* TASK INSTRUCTIONS
All of the records must come back exactly. Please repeat them in full.

* DATA SHOWN
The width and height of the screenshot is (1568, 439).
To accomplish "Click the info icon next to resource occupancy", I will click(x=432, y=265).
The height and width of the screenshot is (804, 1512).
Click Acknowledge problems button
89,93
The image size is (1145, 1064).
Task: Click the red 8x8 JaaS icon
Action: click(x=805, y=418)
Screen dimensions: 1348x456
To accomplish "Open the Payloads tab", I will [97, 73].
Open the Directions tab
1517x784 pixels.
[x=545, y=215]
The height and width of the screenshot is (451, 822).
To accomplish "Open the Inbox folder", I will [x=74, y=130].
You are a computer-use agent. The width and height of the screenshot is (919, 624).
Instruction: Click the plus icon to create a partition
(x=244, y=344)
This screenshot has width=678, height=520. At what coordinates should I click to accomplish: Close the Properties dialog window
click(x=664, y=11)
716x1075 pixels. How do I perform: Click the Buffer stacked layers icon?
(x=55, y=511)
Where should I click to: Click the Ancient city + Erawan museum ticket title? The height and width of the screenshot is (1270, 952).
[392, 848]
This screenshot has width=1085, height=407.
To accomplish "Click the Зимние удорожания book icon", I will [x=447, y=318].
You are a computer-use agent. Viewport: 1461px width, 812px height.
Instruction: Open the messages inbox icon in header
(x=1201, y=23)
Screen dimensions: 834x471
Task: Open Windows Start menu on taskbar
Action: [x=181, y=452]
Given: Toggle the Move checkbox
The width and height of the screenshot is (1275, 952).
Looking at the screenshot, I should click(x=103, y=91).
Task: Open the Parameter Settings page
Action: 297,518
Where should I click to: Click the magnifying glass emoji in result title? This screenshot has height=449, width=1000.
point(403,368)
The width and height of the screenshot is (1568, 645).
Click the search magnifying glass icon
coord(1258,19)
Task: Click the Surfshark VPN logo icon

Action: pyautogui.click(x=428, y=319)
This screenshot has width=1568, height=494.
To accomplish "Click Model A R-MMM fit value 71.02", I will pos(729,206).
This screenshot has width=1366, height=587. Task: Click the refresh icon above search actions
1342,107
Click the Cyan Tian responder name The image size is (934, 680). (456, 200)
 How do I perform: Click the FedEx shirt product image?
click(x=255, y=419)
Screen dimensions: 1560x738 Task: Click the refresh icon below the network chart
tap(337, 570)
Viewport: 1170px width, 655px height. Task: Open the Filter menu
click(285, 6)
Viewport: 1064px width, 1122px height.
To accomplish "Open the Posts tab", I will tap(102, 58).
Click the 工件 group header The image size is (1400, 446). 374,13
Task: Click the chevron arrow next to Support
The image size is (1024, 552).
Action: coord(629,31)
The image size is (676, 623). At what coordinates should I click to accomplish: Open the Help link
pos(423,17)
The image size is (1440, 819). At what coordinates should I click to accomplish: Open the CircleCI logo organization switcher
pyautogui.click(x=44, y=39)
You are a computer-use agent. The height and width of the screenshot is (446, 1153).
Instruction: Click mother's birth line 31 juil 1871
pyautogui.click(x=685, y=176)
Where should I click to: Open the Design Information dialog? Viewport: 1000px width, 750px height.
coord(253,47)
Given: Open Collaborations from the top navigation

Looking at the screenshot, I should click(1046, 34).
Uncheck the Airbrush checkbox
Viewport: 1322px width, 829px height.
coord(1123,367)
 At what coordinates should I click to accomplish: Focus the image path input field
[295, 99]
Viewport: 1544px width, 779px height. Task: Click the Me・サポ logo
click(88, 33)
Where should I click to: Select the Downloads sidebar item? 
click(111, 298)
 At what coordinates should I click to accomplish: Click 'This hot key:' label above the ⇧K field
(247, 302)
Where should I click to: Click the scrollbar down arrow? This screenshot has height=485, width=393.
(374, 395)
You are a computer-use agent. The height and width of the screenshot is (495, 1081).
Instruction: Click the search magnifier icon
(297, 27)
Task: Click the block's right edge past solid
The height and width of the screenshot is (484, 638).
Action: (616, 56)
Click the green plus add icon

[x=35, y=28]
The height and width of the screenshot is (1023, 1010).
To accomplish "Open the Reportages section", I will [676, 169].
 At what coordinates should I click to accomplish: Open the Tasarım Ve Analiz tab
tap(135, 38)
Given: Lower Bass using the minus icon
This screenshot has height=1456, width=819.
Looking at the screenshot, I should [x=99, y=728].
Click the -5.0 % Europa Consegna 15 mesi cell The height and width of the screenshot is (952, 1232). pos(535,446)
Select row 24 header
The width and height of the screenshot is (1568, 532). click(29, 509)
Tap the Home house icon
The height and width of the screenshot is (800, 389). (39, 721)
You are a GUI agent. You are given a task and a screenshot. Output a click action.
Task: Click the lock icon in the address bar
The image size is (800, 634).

* RESULT OF THE TASK
The width and height of the screenshot is (1568, 439).
To accomplish "Click the info icon next to resource occupancy", I will click(x=432, y=265).
The height and width of the screenshot is (804, 1512).
Click Acknowledge problems button
89,93
The image size is (1145, 1064).
Task: Click the red 8x8 JaaS icon
Action: click(x=805, y=418)
Screen dimensions: 1348x456
To accomplish "Open the Payloads tab", I will [97, 73].
Open the Directions tab
1517x784 pixels.
[x=545, y=215]
The height and width of the screenshot is (451, 822).
To accomplish "Open the Inbox folder", I will [x=74, y=130].
You are a computer-use agent. The width and height of the screenshot is (919, 624).
Instruction: Click the plus icon to create a partition
(x=244, y=344)
This screenshot has width=678, height=520. At what coordinates should I click to accomplish: Close the Properties dialog window
click(x=664, y=11)
716x1075 pixels. How do I perform: Click the Buffer stacked layers icon?
(x=55, y=511)
Where should I click to: Click the Ancient city + Erawan museum ticket title? The height and width of the screenshot is (1270, 952).
[392, 848]
This screenshot has width=1085, height=407.
To accomplish "Click the Зимние удорожания book icon", I will [x=447, y=318].
You are a computer-use agent. Viewport: 1461px width, 812px height.
Instruction: Open the messages inbox icon in header
(x=1201, y=23)
Screen dimensions: 834x471
Task: Open Windows Start menu on taskbar
Action: [x=181, y=452]
Given: Toggle the Move checkbox
The width and height of the screenshot is (1275, 952).
Looking at the screenshot, I should click(x=103, y=91).
Task: Open the Parameter Settings page
Action: 297,518
Where should I click to: Click the magnifying glass emoji in result title? This screenshot has height=449, width=1000.
point(403,368)
The width and height of the screenshot is (1568, 645).
Click the search magnifying glass icon
coord(1258,19)
Task: Click the Surfshark VPN logo icon

Action: pyautogui.click(x=428, y=319)
This screenshot has width=1568, height=494.
To accomplish "Click Model A R-MMM fit value 71.02", I will pos(729,206).
This screenshot has width=1366, height=587. Task: Click the refresh icon above search actions
1342,107
Click the Cyan Tian responder name The image size is (934, 680). (456, 200)
 How do I perform: Click the FedEx shirt product image?
click(x=255, y=419)
Screen dimensions: 1560x738 Task: Click the refresh icon below the network chart
tap(337, 570)
Viewport: 1170px width, 655px height. Task: Open the Filter menu
click(285, 6)
Viewport: 1064px width, 1122px height.
To accomplish "Open the Posts tab", I will tap(102, 58).
Click the 工件 group header The image size is (1400, 446). 374,13
Task: Click the chevron arrow next to Support
The image size is (1024, 552).
Action: coord(629,31)
The image size is (676, 623). At what coordinates should I click to accomplish: Open the Help link
pos(423,17)
The image size is (1440, 819). At what coordinates should I click to accomplish: Open the CircleCI logo organization switcher
pyautogui.click(x=44, y=39)
You are a computer-use agent. The height and width of the screenshot is (446, 1153).
Instruction: Click mother's birth line 31 juil 1871
pyautogui.click(x=685, y=176)
Where should I click to: Open the Design Information dialog? Viewport: 1000px width, 750px height.
coord(253,47)
Given: Open Collaborations from the top navigation

Looking at the screenshot, I should click(1046, 34).
Uncheck the Airbrush checkbox
Viewport: 1322px width, 829px height.
coord(1123,367)
 At what coordinates should I click to accomplish: Focus the image path input field
[295, 99]
Viewport: 1544px width, 779px height. Task: Click the Me・サポ logo
click(88, 33)
Where should I click to: Select the Downloads sidebar item? 
click(111, 298)
 At what coordinates should I click to accomplish: Click 'This hot key:' label above the ⇧K field
(247, 302)
Where should I click to: Click the scrollbar down arrow? This screenshot has height=485, width=393.
(374, 395)
You are a computer-use agent. The height and width of the screenshot is (495, 1081).
Instruction: Click the search magnifier icon
(297, 27)
Task: Click the block's right edge past solid
The height and width of the screenshot is (484, 638).
Action: (616, 56)
Click the green plus add icon

[x=35, y=28]
The height and width of the screenshot is (1023, 1010).
To accomplish "Open the Reportages section", I will [676, 169].
 At what coordinates should I click to accomplish: Open the Tasarım Ve Analiz tab
tap(135, 38)
Given: Lower Bass using the minus icon
This screenshot has height=1456, width=819.
Looking at the screenshot, I should [x=99, y=728].
Click the -5.0 % Europa Consegna 15 mesi cell The height and width of the screenshot is (952, 1232). pos(535,446)
Select row 24 header
The width and height of the screenshot is (1568, 532). click(29, 509)
Tap the Home house icon
The height and width of the screenshot is (800, 389). (39, 721)
You are a GUI agent. You are given a task and a screenshot. Output a click action.
Task: Click the lock icon in the address bar
The image size is (800, 634).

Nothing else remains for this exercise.